Results: ①Eight (28%), one (6%) and eight (17%) patients died in-group I, II and III respectively. Among those
patients, 5 in group I and 1 in group III died of heart failure, while the patient in group II died of sudden death. ②In
all three groups, CRT significantly improved heart function evaluated by NYHA heart function class and 6 minutes
walking distance (6-MWT) (P<0.01). The improvement was more significant in group III than group I (P<0.01). ③
At 3 months after CRT, Left ventricular ejection fraction (LVEF) increased significantly in Group III (P<0.01), but
not in Group I or II (all P>0.05. At 6 months after CRT, LVEF increased significantly in all three groups (all P<0.05).
Conclusion: Elevated PASP has no prognostic effects on heart function improvement in patients undergone CRT.
However, it was associated with worse LV remodeling and increased death due to aggravation of heart failure.
Key words
heart failure; cardiac resynchronization therapy; pulmonary artery systolic pressure; prognosis
J Thorac Dis 2010;2:71-75. DOI: 10.3978/j.issn.2072-1439.2010.02.02.004
|
|
Introduction
The cardiac resynchronization therapy (CRT) has been
used in treating congestive heart failure for 15 years.
Reported clinical trials have shown that CRT is beneficial
for the sever heart failure. The CRT alone or combined
with the medical management has shown evidence in
improving the heart failure symptoms, quality of life,
exercise capacity, and left ventricular (LV) systolic
performance and overall survival time (1-5). CRT has
become a standard therapy in cases of heart failure and
inter-and intra-ventricular conduction disturbances.

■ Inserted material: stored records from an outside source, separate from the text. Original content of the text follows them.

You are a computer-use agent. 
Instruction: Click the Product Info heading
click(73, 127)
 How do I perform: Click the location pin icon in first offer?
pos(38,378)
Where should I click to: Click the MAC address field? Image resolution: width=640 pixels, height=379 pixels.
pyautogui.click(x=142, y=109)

Unfortunately, 20~30% of patients do not respond to
CRT (6). The reason for this failure of CRT may be the
poor positioning of LV leads, poor resynchronization of LV and scar, ischemia/hibernation of myocardium.
(7,8,9). Pulmonary hypertension is a frequently found in
patients with congestive heart failure, which is associated
with a worse prognosis in these patients. Adjunctive
measurements, for this group of patients with refractory
symptomatic pulmonary hypertension are needed. This
study aims on efficacy of CRT in patients with cardiac
failure along with pulmonary hypertension.
|
|
Methods
Patient characteristics
Between March 2003 and June 2008, a total 93
consecutive patients with cardiac failure underwent CRT
after failed conventional medical management. There were
76 men and 17 women; with mean age of cohort were 59.4
(range, xx-xx). Twenty-five of these patients had ischemic
heart disease (CAD) and 68 patients presented with
idiopathic dilated cardiomyopathy (DCM). All patients met
the criteria of Ⅰor Ⅱa indication for CRT (10), including
New York Heart Association (NYHA) Class Ⅲ to Ⅳ,
left ventricular end-diastole diameter (LVEDD) >55mm,
left ventricular ejection fraction (LVEF) <35%, mitral
regurgitation and underwent CRT-P/CRT-D implantation.

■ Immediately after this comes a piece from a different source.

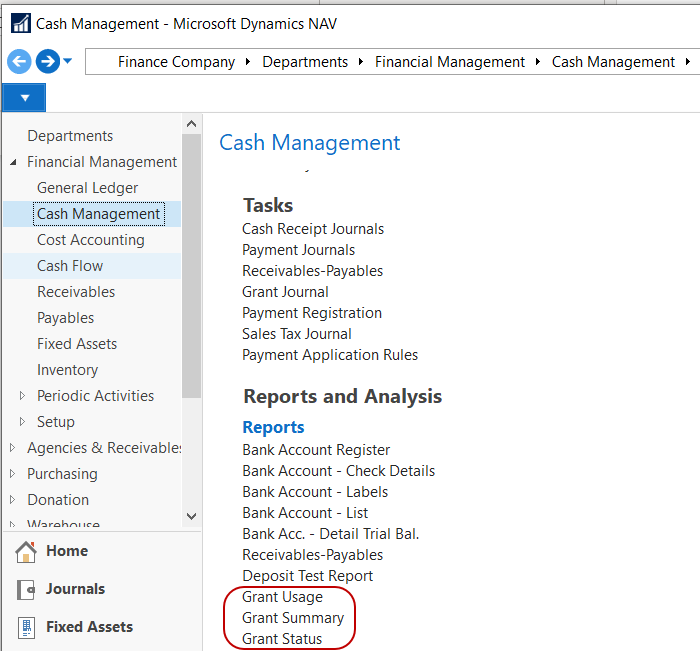Click Financial Management in the breadcrumb bar
The image size is (700, 651).
(x=449, y=62)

Based on echocardiographic estimation of pulmonary
artery pressure (PASP), patients were retrospectively
divided into 3 groups. There were 29 patients in group I
with PASP greater than 50mmHg, 17 patients in group
II with PASP greater than 30mmHg but equal or less
50mmHg, and 47 patients in group III with PASP less than
30mmHg (table 1). After the CRT, patients continued their
conventional therapies, including diuretics, angiotensinconverting
enzyme inhibitors, digitalis and b-blockers.
CRT device implantation
A permanent biventricular intravenous pacing systems
were implanted, consistent of 17 patients model 8040,
38 patients with model 8042, 2 patients with model
7272, 4 patients with model 7279, 3 patients with model
7285, 4 patients with Sentry; 2 patients with Medtronic
Inc. model 5510, 21 patients with model V350, ST. Jude
Medical). All implant devices were programmed to
maximize biventricular pacing throughout the ranges of
expected patient’s activity, and to minimize the power
output to prolong the battery life. Further optimization
of atrio-ventricular (AV) delay was adjusted by using
Doppler trans-mitral flow to provide the maximum left
ventricular filling time without compromising cardiac
resynchronization. The AV delay was set at a value that
provided maximum separation of the E and A waves to select the shortest AV delay without compromising the left
atrial contribution to the left ventricular filling. The VV
delay was set at the maximal value of velocity time integral
(VTI).
Echocardiography
Transthoracic 2-dimensional (2D) echocardiography was
performed the day before CRT implantation, 3 months and
6 months after CRT. Patients were imaged in the left lateral
decubitus position. Images were obtained using a 3.5-MHz
transducer, at a depth of 16 cm in the parasternal and apical
views (standard long-axis, 2- and 4-chamber images).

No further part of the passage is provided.